§ **EXERCISE REQUIREMENTS**: Please identify and copy every line in the entries below that contains the string "Choose". Case counts.

(Click-target data)

--- Begin ---

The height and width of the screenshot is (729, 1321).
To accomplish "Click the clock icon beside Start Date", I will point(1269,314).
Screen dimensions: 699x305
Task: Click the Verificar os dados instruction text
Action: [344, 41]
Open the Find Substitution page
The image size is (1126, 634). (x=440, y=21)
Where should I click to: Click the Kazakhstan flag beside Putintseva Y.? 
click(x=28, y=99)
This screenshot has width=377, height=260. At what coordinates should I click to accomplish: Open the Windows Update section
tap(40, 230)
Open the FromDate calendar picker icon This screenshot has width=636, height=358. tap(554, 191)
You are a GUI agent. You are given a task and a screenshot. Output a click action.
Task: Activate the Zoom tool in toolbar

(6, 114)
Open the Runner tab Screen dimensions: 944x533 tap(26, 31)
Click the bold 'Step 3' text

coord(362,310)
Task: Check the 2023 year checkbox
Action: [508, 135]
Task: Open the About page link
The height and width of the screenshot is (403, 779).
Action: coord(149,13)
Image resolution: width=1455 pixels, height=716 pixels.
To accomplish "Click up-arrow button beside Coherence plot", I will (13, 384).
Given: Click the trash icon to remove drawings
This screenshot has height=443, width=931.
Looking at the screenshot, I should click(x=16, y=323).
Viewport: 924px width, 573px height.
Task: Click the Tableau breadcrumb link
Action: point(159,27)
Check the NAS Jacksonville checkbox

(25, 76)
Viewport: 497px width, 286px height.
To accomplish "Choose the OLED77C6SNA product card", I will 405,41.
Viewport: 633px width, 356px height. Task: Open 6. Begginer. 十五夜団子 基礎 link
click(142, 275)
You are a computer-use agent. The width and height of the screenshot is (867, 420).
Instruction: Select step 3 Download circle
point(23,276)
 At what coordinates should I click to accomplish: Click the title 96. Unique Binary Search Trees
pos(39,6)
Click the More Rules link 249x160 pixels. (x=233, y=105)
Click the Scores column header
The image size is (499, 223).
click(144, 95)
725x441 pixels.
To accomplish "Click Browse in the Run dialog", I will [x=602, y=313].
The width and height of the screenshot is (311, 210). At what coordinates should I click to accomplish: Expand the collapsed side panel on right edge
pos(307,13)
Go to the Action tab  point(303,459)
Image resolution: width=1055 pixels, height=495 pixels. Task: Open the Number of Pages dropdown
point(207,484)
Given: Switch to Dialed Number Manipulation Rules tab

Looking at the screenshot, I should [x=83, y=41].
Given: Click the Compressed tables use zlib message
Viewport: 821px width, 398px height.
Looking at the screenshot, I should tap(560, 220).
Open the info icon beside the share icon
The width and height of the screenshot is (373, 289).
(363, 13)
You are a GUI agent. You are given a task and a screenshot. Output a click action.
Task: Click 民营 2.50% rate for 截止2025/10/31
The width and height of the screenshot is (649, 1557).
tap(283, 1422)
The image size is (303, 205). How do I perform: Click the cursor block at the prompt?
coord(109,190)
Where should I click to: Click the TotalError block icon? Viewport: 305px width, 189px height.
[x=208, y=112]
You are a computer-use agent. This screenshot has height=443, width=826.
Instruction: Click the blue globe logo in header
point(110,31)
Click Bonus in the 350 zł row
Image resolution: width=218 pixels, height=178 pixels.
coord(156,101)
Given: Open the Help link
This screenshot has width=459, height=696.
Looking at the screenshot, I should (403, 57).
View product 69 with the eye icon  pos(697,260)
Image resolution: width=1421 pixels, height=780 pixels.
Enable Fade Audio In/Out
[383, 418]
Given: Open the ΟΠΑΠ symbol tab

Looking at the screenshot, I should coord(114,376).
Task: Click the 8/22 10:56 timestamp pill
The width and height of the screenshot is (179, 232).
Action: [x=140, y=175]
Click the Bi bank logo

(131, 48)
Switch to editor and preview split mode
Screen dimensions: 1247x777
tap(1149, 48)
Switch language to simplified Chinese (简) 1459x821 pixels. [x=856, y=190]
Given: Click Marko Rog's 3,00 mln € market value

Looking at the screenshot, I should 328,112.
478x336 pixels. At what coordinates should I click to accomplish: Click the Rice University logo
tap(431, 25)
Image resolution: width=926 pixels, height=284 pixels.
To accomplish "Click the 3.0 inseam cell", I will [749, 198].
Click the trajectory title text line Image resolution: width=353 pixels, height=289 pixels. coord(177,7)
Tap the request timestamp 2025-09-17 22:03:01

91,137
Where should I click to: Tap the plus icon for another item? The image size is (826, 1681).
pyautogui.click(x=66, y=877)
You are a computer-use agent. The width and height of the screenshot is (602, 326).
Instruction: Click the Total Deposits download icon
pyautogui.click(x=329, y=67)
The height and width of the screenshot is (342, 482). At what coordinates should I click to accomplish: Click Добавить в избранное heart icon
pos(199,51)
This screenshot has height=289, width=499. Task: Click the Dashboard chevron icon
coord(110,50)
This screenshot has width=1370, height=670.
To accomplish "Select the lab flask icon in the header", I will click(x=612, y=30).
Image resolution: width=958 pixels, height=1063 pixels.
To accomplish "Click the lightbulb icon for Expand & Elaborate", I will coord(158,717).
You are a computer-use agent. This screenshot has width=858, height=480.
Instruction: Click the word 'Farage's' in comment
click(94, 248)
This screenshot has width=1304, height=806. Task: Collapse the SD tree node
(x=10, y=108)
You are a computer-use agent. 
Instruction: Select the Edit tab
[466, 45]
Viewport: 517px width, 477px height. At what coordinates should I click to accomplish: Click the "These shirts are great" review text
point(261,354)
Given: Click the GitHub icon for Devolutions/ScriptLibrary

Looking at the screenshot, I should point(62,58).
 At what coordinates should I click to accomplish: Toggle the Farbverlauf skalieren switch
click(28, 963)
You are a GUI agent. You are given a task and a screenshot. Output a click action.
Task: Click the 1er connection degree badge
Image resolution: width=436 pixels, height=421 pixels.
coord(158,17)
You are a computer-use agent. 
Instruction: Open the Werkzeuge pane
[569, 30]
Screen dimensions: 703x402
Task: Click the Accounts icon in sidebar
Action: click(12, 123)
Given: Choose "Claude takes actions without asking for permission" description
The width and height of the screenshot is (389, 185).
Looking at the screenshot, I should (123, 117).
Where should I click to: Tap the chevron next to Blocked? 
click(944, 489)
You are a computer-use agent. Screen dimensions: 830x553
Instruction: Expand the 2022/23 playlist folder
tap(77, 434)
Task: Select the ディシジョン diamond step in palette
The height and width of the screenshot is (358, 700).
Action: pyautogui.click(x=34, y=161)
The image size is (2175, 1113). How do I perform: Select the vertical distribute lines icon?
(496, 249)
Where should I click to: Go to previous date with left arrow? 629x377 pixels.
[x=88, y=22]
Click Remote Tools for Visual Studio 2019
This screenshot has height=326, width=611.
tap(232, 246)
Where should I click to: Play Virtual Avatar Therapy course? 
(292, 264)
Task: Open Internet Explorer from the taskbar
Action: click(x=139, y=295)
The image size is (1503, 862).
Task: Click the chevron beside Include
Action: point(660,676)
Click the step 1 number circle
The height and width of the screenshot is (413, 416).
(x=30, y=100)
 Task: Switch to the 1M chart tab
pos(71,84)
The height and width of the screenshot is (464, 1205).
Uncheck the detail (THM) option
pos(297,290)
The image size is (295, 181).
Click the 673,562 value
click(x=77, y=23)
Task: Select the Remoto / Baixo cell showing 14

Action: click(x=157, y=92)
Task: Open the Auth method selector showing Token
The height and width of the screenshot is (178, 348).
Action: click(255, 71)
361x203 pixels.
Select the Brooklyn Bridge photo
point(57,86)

--- End ---

§ **RESULT OF THE TASK**:
To accomplish "Choose the OLED77C6SNA product card", I will 405,41.
Given: Choose "Claude takes actions without asking for permission" description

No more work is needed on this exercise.